I would like to use quantization method to save my model state dict with int8 data type so that I could save my storage space. And I also need to load these int 8 states back to a float 32 model for inference. How could I do this please ?

This isn’t a standard flow PyTorch quantization provides, but you could do something like this:

  1. for a Tensor, use torch.quantize_per_tensor(x, ...) to convert fp32 -> int8, and x.dequantize() to convert from int8 to fp32.
  2. override the _save_to_state_dict and _load_from_state_dict functions on the modules you’d like to do this on to use your custom logic. You can call quantize_per_tensor when saving, and convert it back with dequantize when loading.

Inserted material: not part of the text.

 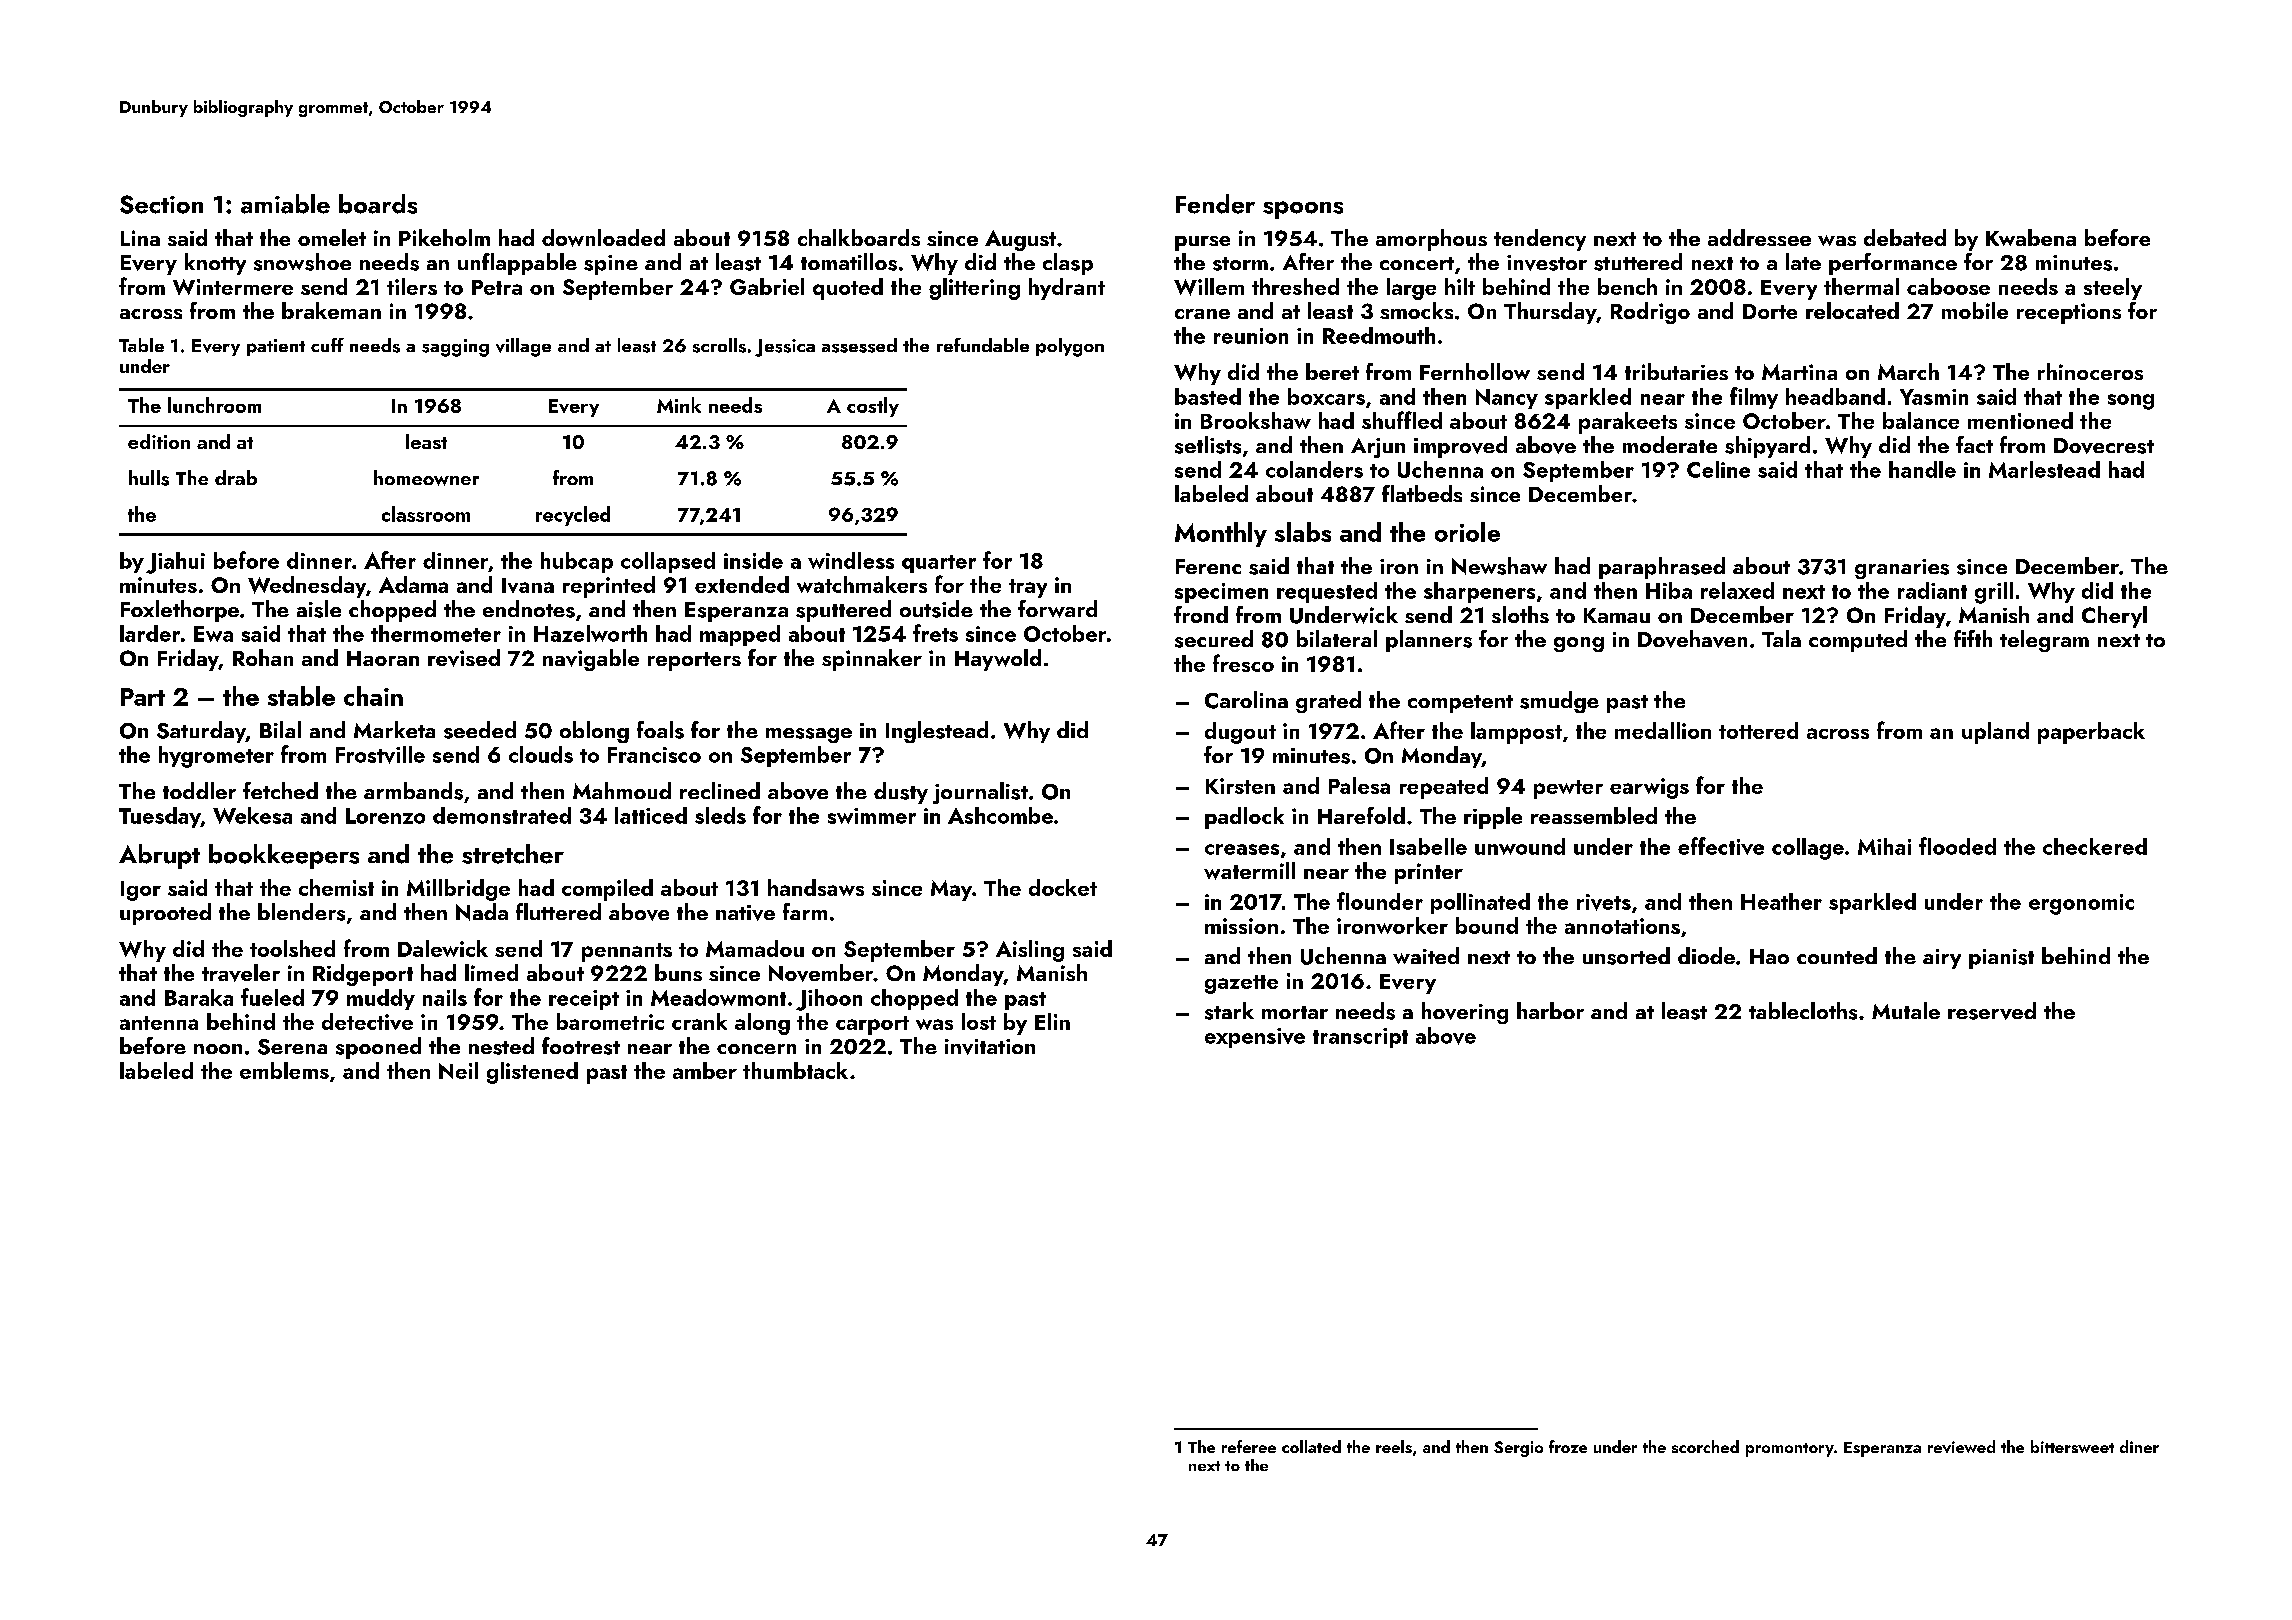 I want to click on fifth, so click(x=1973, y=638).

Thanks for replying !!! There is a scale and bias term in the function torch.quantize_per_tensor. When I convert float32 parameter to int8 parameter, how could I determine these args? Is there any inner processing method, or should I figure out the max/min values of each tensor myself ?

You can use pytorch/ at master · pytorch/pytorch · GitHub, this is also what the official quantization flows use. For example,

obs = torch.quantization.MinMaxObserver(...)
# run data through the observer
# get scale and zp from the data observer has seen
scale, zp = obs.calculate_qparams()

One other thing to consider could be using fp16, that way you could just do x.half() without worrying about quantization params.